- Assignment
Your task is to repeat exactly the lines from the one with "You are a GUI" through the end of the records, both included; please leave the pictures out.
======
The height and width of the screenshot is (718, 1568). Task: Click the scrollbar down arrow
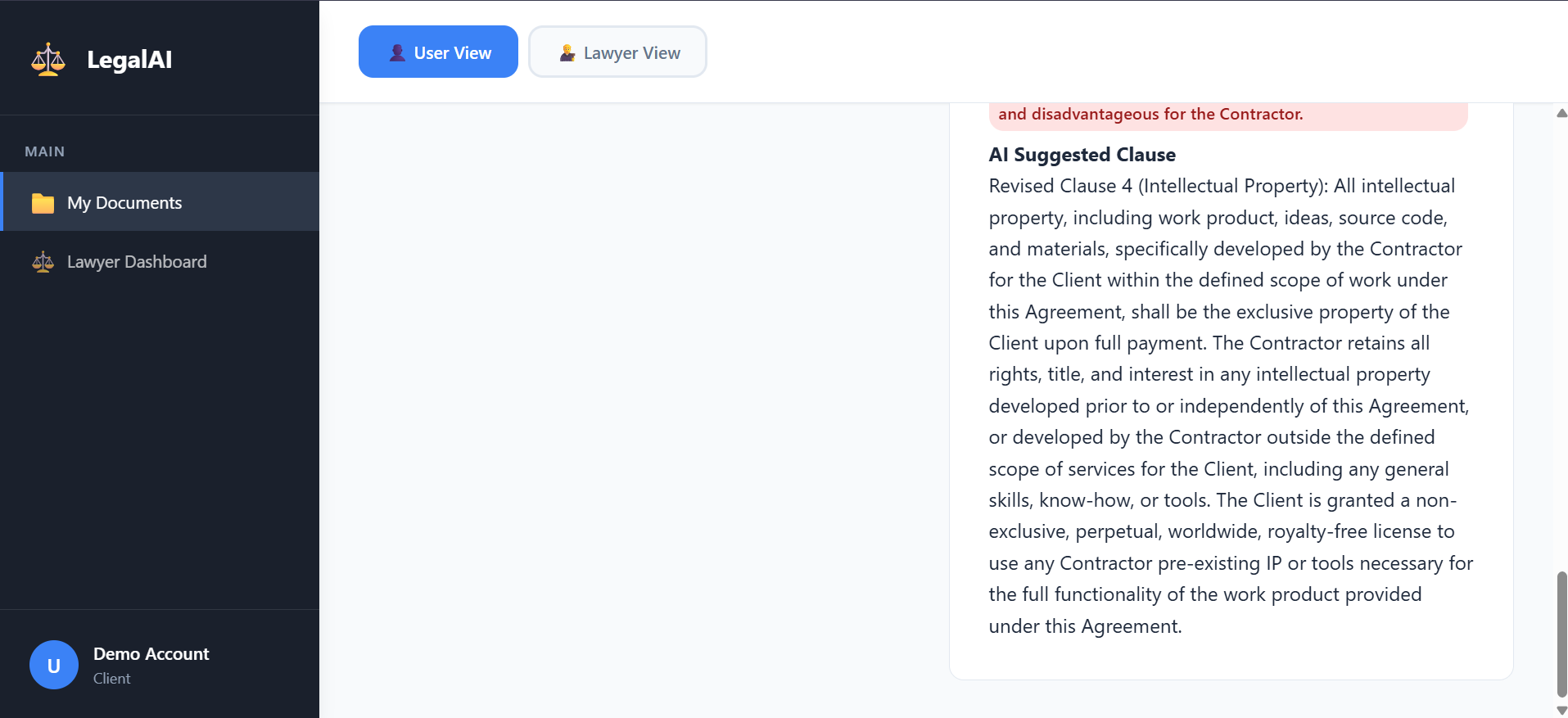pos(1561,710)
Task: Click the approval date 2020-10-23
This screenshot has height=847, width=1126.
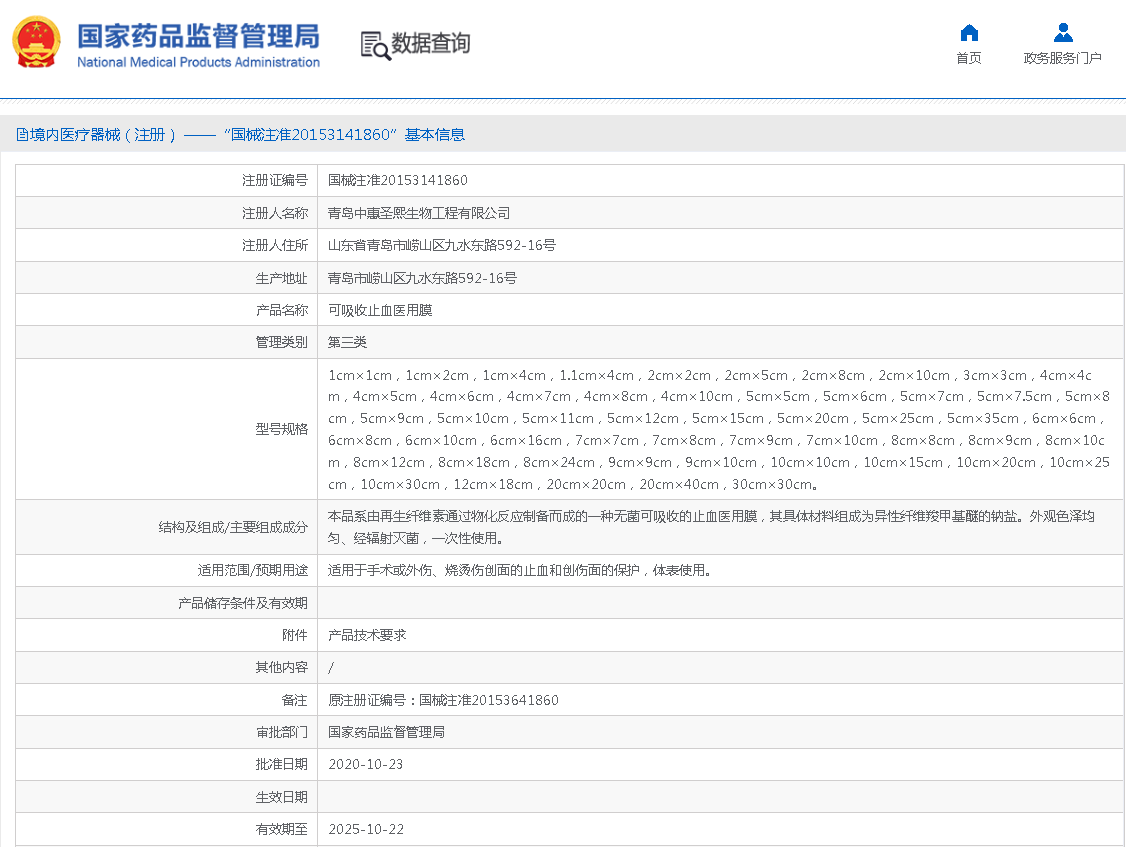Action: click(365, 765)
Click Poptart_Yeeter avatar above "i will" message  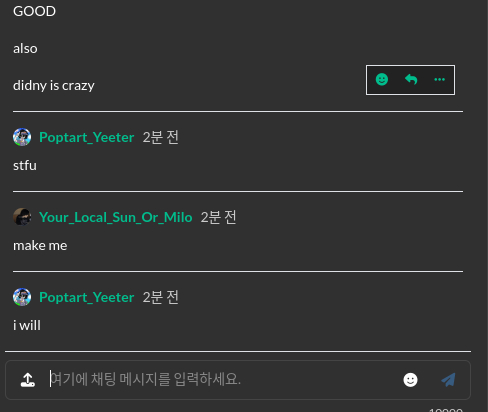22,297
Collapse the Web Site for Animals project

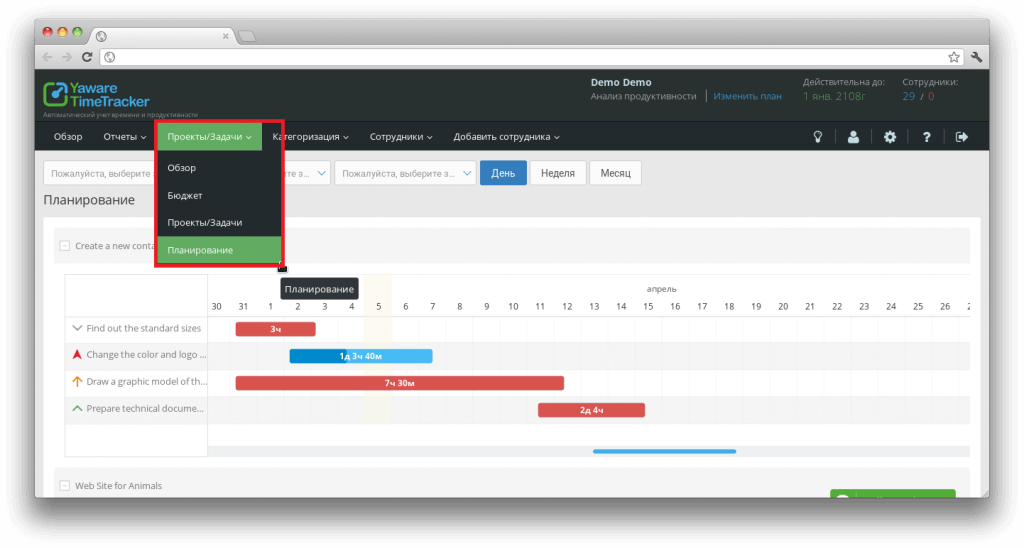point(65,486)
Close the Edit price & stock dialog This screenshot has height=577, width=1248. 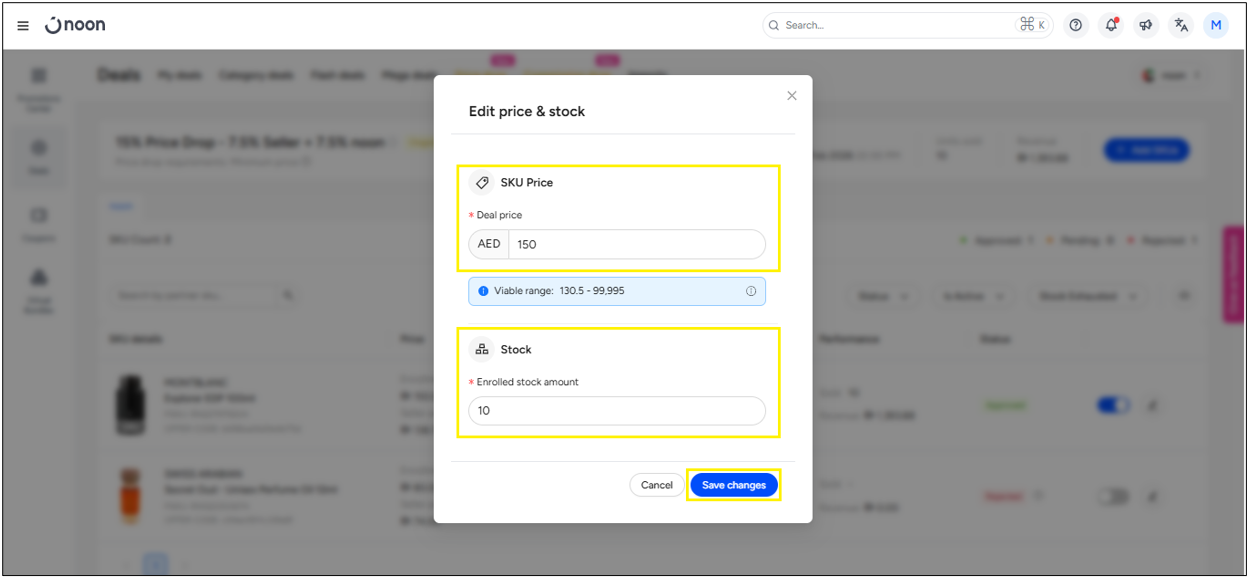[792, 96]
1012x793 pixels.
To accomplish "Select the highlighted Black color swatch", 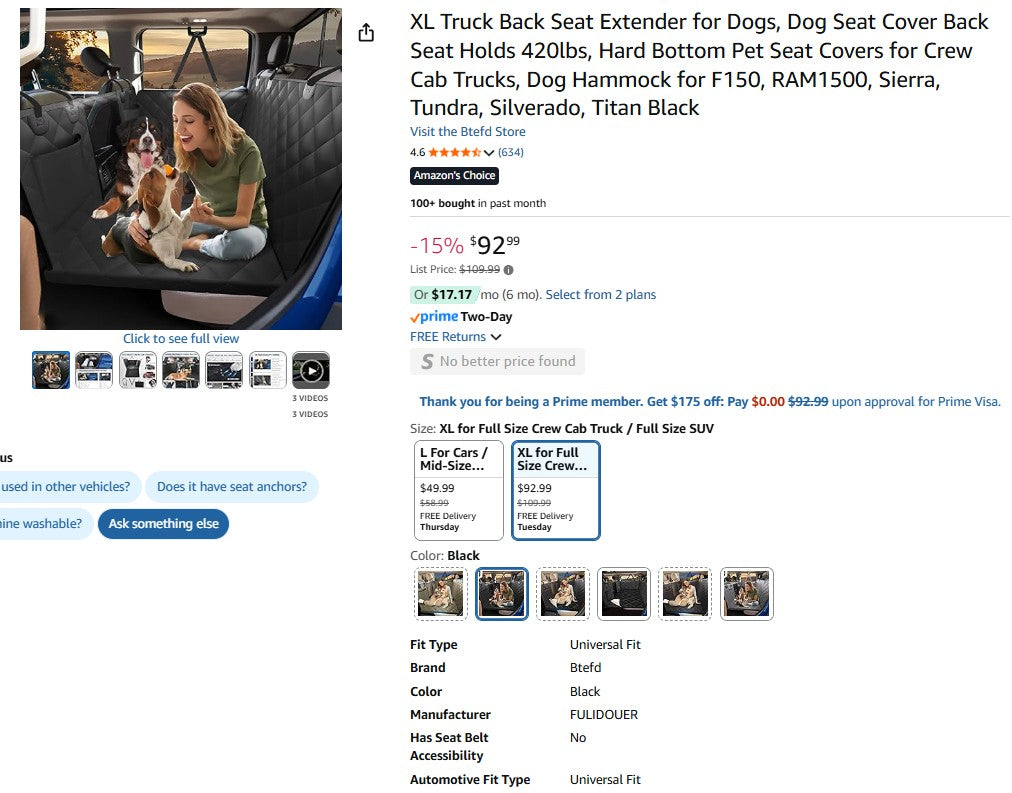I will pyautogui.click(x=501, y=593).
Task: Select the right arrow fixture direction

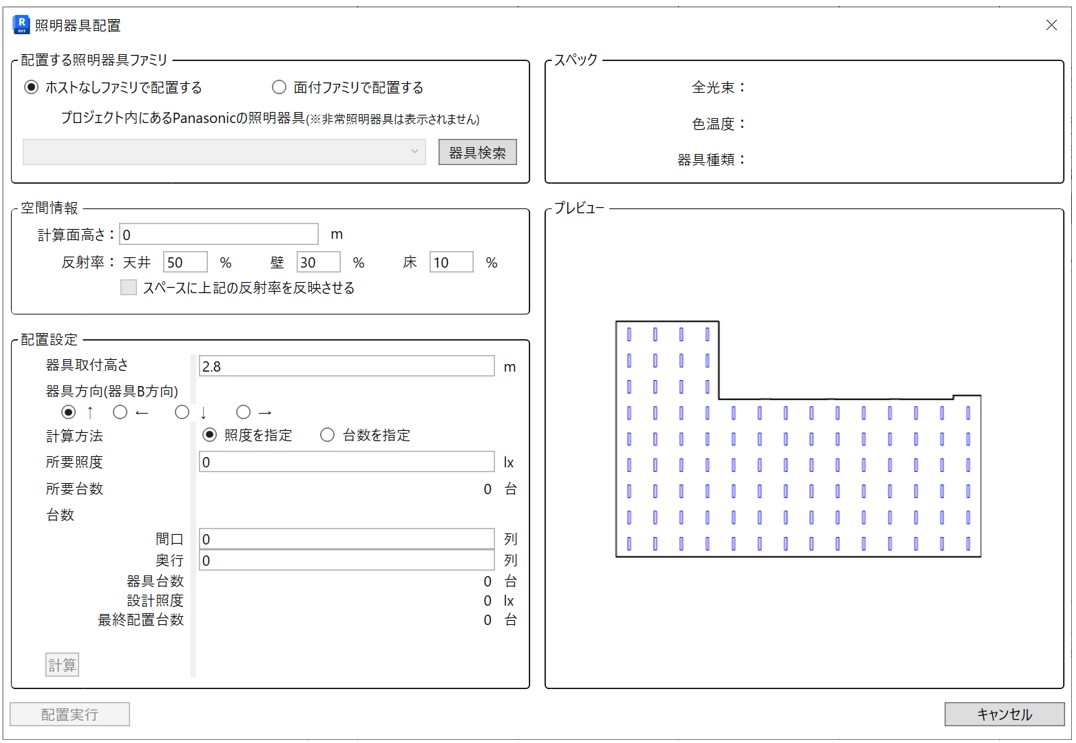Action: (x=243, y=411)
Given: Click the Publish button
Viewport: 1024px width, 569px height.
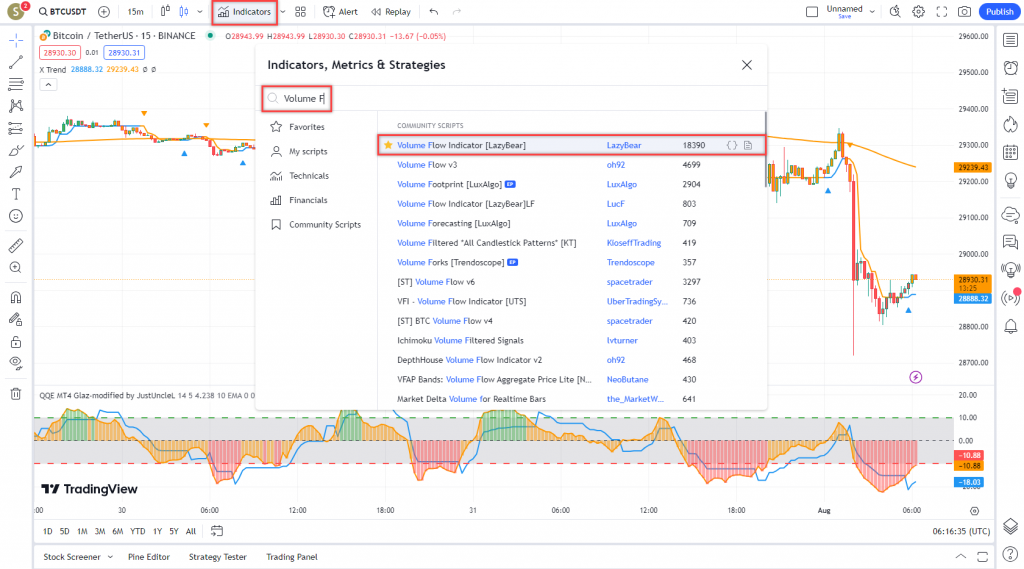Looking at the screenshot, I should pyautogui.click(x=998, y=12).
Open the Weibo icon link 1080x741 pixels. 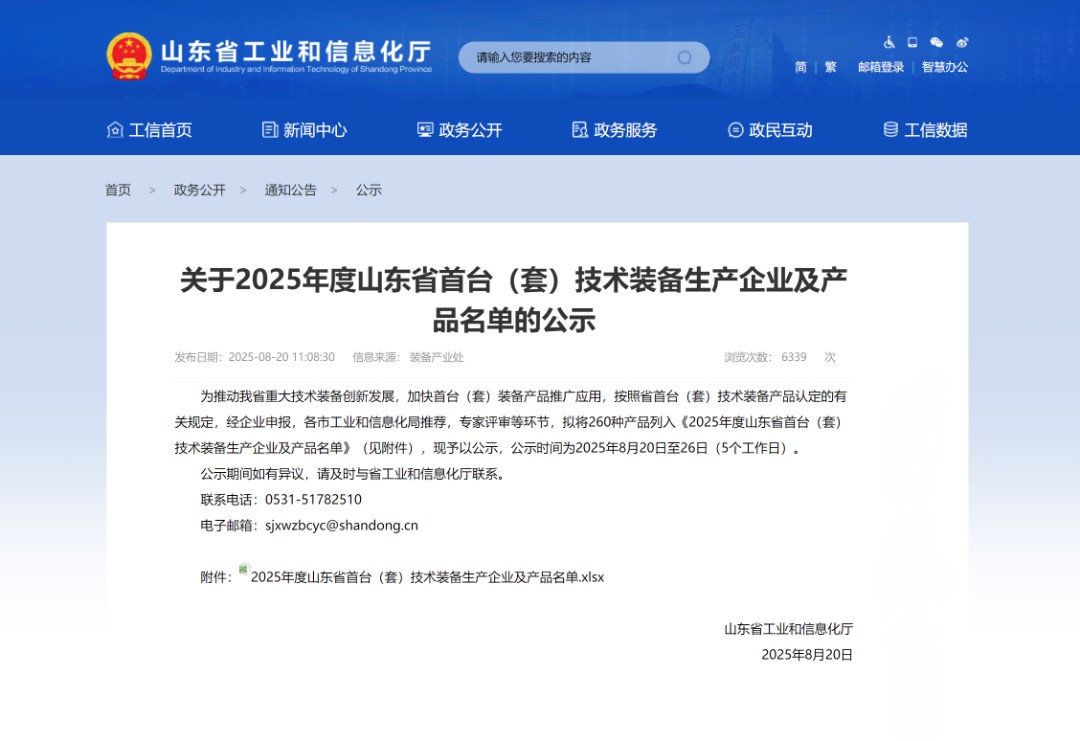point(962,42)
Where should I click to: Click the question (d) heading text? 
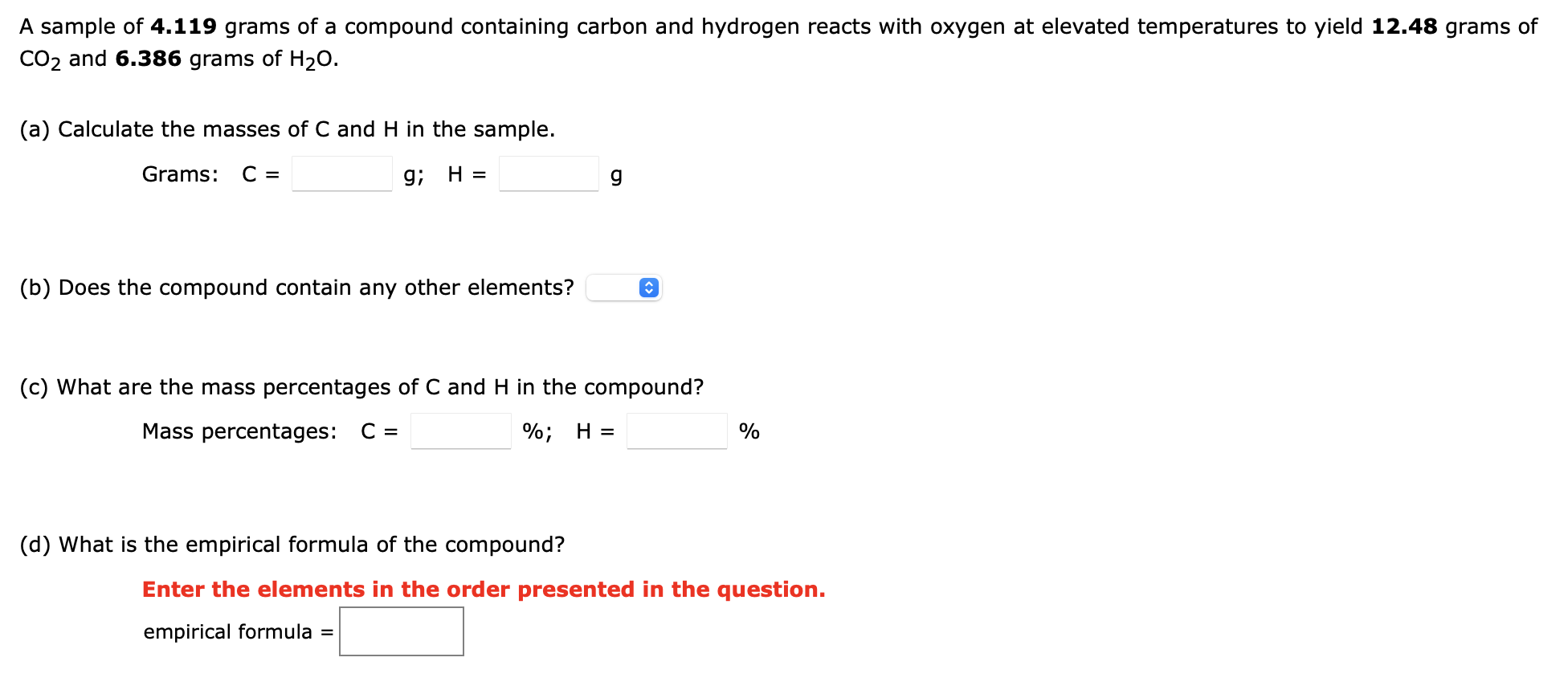point(291,544)
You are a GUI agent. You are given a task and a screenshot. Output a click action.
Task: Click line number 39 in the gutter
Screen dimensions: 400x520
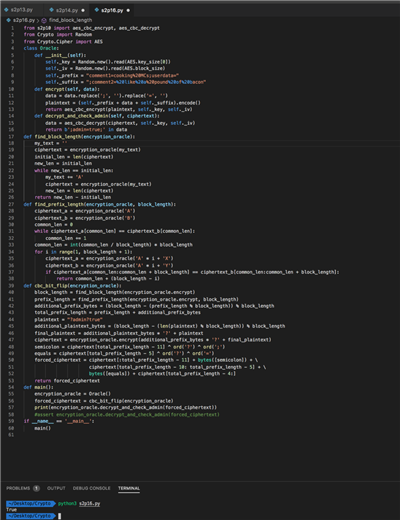[x=11, y=286]
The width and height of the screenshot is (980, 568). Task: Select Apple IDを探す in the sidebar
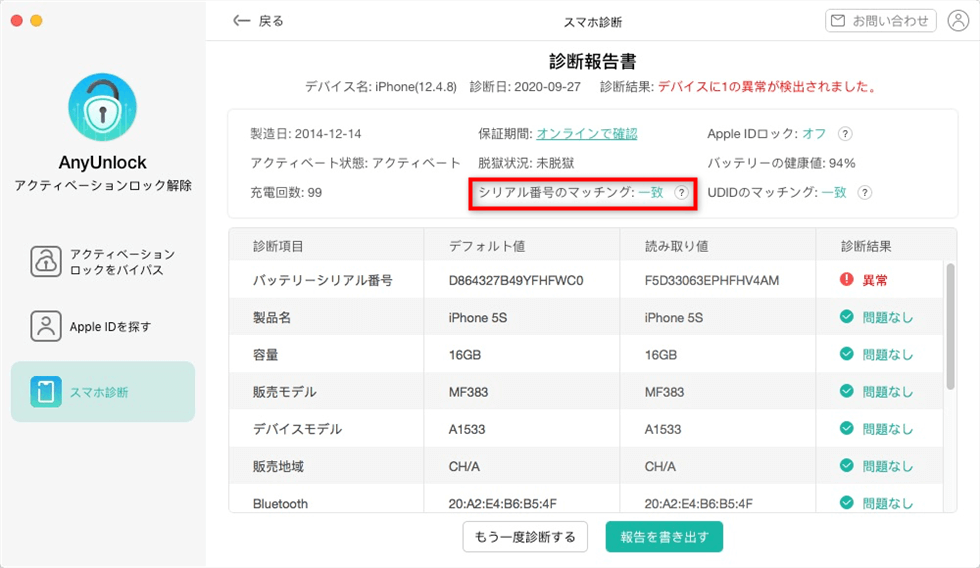[102, 327]
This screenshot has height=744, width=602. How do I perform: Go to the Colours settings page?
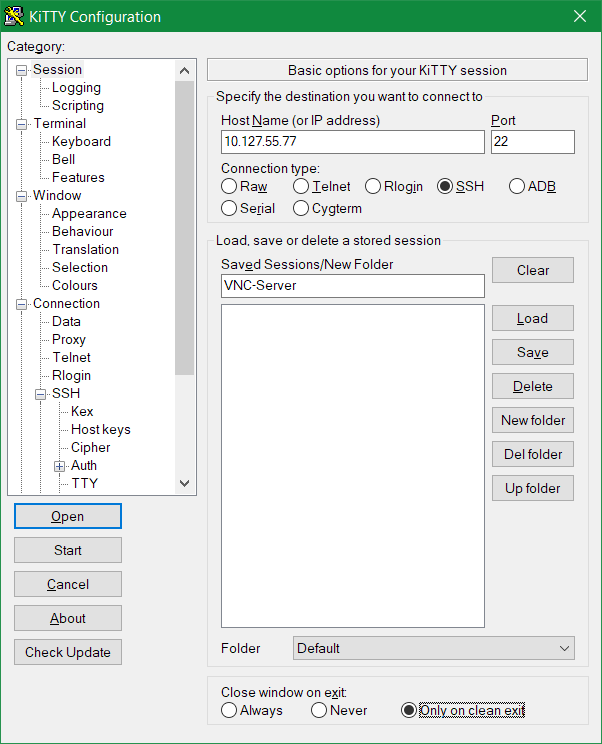coord(75,286)
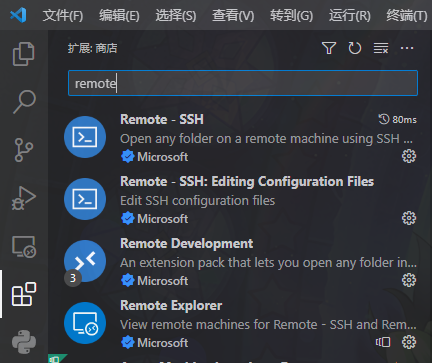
======
- Expected answer
You are a GUI agent. You are given a task and a screenshot. Output a click action.
Task: Click line number 39 in the gutter
Screen dimensions: 400x520
[x=11, y=286]
The width and height of the screenshot is (980, 568). Task: Select Apple IDを探す in the sidebar
[102, 327]
This screenshot has height=744, width=602. How do I perform: Go to the Colours settings page?
coord(75,286)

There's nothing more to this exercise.